For a very long time now, people have been coming up with ingenious ways of exchanging messages securely. From the basic Caesar cipher to the Enigma, however, there has been a universal caveat: how to agree on the encryption/decryption key without meeting face to face?
To put it simply, consider the following situation: Alice and Bob want to communicate with one another using an Enigma machine. Alice adjusts the settings of her machine, tells Bob what those settings are, types a secret message, and sends the encrypted text to Bob, who then adjusts his own machine’s settings and proceeds to decrypt the message.
But hang on a minute. How exactly did Alice give her settings to Bob? Alice can’t send encrypted messages unless Bob has those settings, but at the same time Alice has no way of secretly passing those settings on to Bob. Is there a way for them to somehow come up with a shared secret key (ie the settings for the machines) by exchanging messages visible to anyone listening to their conversation?
The Diffie–Hellman protocol allows us to do exactly that. Let’s dig in and see how it works!
Some modular arithmetic
We are all used to the regular addition and multiplication of numbers. Indeed no one would ever question that $4 + 11 = 15$. In modular arithmetic, we change the rules slightly, by saying two numbers $a$ and $b$ are the same mod ${p}$, or congruent mod ${p}$, if their difference is an integer multiple of $p$, and we write $a \equiv b \bmod{p}$. For example, since $15 – 1 = 2\times7$, we would write $15 \equiv 1 \bmod{7}$. This is sometimes know as clock arithmetic because we kind of wrap around every time we reach $p$.
Let’s think of what happens when we take the integers mod ${5}$. Observe that any integer will be congruent to one of $0,1,2,3,4$, and that none of $0,1,2,3,4$ are congruent to each other. The set $\{0,1,2,3,4\}$ is therefore enough to “represent” all the integers mod ${5}$, and we call this set $\mathbb{Z}_5$.

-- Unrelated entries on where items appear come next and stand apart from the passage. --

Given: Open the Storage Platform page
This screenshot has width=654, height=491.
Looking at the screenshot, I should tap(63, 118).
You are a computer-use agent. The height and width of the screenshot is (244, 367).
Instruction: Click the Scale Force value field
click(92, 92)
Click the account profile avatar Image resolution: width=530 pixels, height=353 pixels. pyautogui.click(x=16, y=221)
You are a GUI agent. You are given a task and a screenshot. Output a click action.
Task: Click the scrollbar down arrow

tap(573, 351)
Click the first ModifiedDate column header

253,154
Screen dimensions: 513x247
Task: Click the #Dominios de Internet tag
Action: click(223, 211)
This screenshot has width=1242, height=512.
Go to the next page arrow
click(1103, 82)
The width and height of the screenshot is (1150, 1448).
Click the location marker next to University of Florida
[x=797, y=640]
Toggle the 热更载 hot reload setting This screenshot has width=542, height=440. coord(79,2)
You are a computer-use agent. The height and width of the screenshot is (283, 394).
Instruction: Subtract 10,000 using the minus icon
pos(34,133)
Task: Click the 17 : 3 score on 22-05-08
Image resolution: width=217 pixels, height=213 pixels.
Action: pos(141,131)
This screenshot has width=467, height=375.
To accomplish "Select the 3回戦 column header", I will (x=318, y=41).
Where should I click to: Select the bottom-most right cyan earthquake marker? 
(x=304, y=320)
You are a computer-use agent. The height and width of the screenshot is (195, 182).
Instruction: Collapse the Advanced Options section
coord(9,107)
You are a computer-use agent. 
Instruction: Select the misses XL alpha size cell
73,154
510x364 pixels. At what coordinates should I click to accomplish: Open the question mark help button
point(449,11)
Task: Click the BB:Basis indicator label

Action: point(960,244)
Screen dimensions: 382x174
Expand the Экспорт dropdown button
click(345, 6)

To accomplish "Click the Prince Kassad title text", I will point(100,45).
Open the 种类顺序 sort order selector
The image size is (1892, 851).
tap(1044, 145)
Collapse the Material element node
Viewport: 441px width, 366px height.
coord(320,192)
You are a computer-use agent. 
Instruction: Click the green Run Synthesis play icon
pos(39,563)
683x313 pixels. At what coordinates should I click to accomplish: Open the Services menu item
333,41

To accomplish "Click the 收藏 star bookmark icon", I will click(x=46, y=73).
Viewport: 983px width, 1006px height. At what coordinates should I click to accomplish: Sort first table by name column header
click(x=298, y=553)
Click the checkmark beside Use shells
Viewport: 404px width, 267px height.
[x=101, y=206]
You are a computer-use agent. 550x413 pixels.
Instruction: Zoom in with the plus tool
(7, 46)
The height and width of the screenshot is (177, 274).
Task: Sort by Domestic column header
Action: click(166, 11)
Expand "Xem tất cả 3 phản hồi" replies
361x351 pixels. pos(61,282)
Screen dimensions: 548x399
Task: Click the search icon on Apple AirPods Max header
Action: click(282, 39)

Just as with the regular integers, we can add and multiply integers mod ${p}$ together. Of particular interest to us is the multiplication, because it gives an interesting structure to the set. Notice that almost every element in the set $\mathbb{Z}_p$ has what we call a multiplicative inverse. For example in $\mathbb{Z}_5$, $2 \times 3 \equiv 1 \bmod{5} $, so we say that $3$ is the inverse of 2 mod ${5}$ (and vice-versa that $2$ is the inverse of 3 mod ${5}$). Similarly, $4\times 4\equiv 1 \bmod{5}$, so we say that $4$ is its own inverse mod ${5}$.
I did say almost every element, because $0$ never has a multiplicative inverse. This could cause some problems down the road, so we decide to do away with zero entirely, and call the resulting set $\mathbb{Z}_p^*$. Now, $\mathbb{Z}_p^*$ together with multiplication has a lot of structure, and it is in fact an example of a group. We will see another example of a group later on in the article.
There is something special about $\mathbb{Z}_p^*$ that makes it very useful in cryptography. Let’s look at $\mathbb{Z}_7^*$ and enumerate the powers of 3 mod ${7}$. We have:
$3^1 \equiv 3 \bmod{7}$
$3^2 \equiv 2 \bmod{7}$
$3^3 \equiv 6 \bmod{7}$
$3^4 \equiv 4 \bmod{7}$
$3^5 \equiv 5 \bmod{7}$
$3^6 \equiv 1 \bmod{7}$
What do we notice? Every one of $1,2,3,\ldots,6 \bmod{7}$ can be expressed as a power of 3 mod ${7}$! Because of this, we say that $3$ is a primitive root mod ${7}$ and that $\mathbb{Z}_7^*$ is a cyclic group. Note that not every element of $\mathbb{Z}_7^*$ is a primitive root: if we instead looked at powers of 2 mod ${7}$ for example, we would only get half of all possible values. Because $7$ is prime, however, we are guaranteed the existence of primitive roots in $\mathbb{Z}_7^*$. This simple fact will be paramount in making sure our Diffie–Hellman protocol is secure, but before we get there, let me give you a small problem: can you list all the primitive roots mod ${7}$?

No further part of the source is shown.